▸ PROBLEM REQUIREMENTS: In the data below, find the line that contains "Coco (48, 579)" and the line that contains "Contact us (172, 2412)". Copy both, plus every line between them, exactly.

▸ INFORMATION PROVIDED:
• • •

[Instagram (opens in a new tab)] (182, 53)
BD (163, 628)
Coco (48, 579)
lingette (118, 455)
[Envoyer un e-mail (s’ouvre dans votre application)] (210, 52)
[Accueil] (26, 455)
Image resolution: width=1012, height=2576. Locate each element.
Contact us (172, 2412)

• • •

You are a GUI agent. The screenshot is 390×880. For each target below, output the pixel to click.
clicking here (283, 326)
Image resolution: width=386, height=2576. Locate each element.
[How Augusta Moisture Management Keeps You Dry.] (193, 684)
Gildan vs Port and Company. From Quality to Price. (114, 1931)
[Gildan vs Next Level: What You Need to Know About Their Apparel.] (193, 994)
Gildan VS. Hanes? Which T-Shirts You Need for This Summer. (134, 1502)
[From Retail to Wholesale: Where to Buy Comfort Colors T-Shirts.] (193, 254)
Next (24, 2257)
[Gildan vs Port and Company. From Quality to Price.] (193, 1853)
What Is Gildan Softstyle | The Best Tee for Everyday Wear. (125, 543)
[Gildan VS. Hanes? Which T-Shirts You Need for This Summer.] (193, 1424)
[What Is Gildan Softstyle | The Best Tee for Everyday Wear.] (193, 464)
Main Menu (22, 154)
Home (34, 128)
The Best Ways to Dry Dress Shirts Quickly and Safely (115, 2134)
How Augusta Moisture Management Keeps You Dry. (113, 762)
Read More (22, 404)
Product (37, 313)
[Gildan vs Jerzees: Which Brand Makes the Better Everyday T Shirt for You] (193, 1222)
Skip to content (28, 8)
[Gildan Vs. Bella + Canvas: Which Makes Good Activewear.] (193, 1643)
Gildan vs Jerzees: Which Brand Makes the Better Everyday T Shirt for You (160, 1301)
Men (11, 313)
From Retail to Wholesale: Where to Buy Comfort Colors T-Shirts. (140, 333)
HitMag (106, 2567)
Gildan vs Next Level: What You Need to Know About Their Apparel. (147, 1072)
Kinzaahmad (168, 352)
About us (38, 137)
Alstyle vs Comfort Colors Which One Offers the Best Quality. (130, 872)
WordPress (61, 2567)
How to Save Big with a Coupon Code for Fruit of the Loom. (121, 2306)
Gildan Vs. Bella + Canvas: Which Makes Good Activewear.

• • •

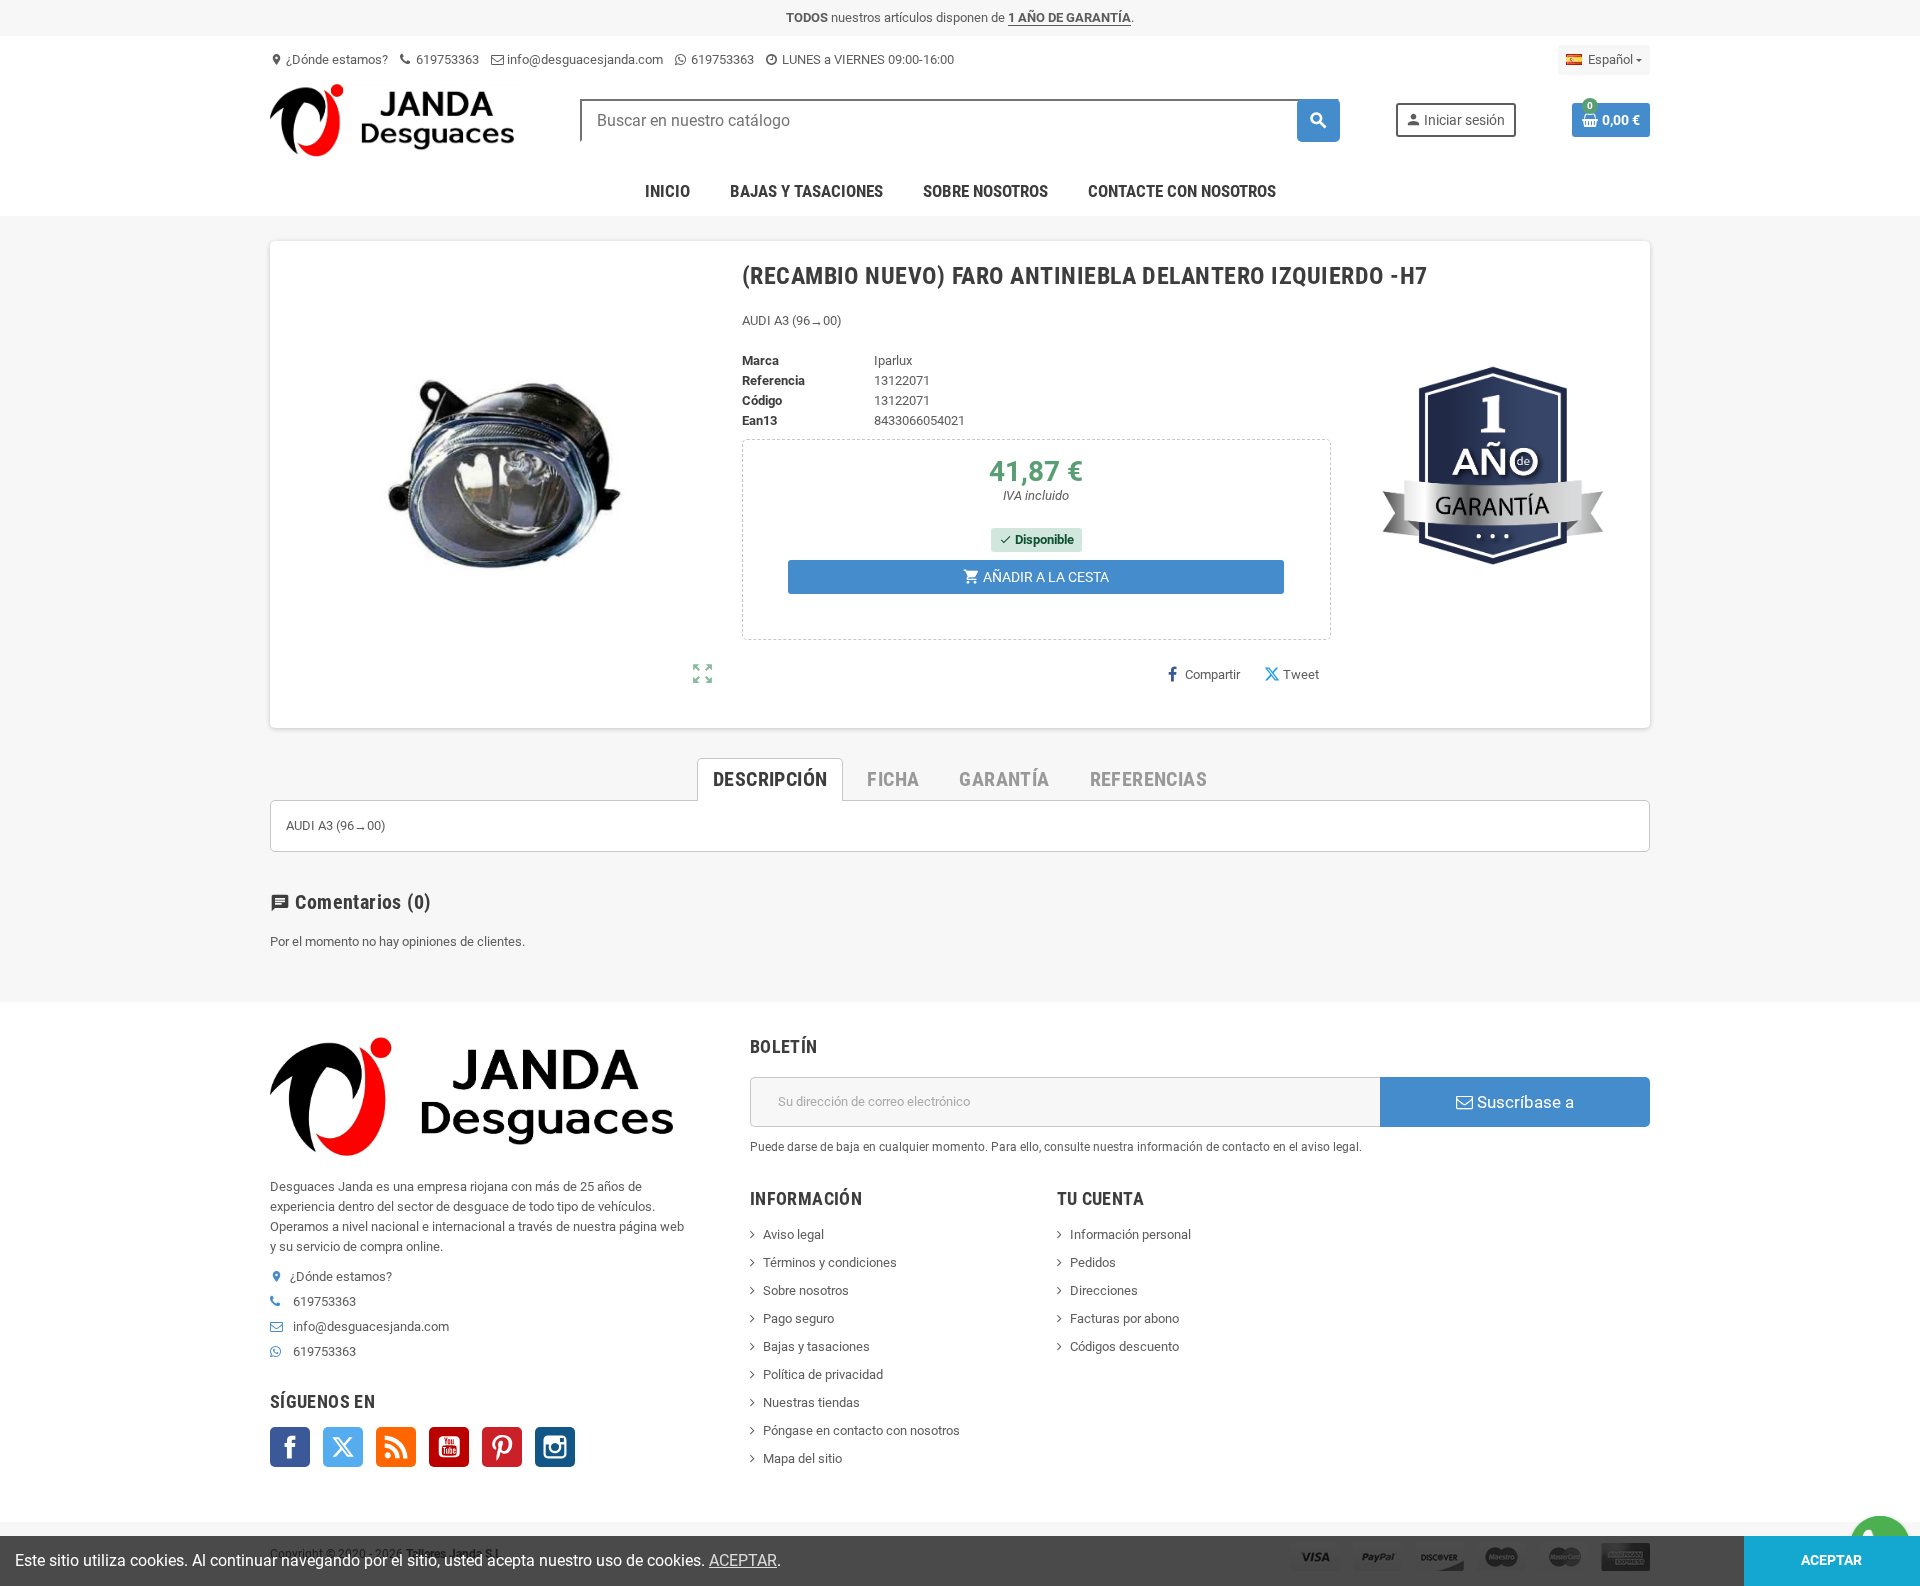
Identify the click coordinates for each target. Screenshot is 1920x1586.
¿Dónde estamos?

• • •

▸ EXERCISE RESPONSE:
Coco (48, 579)
lingette (118, 455)
[Envoyer un e-mail (s’ouvre dans votre application)] (210, 52)
[Accueil] (26, 455)
Image resolution: width=1012, height=2576. Locate each element.
Contact us (172, 2412)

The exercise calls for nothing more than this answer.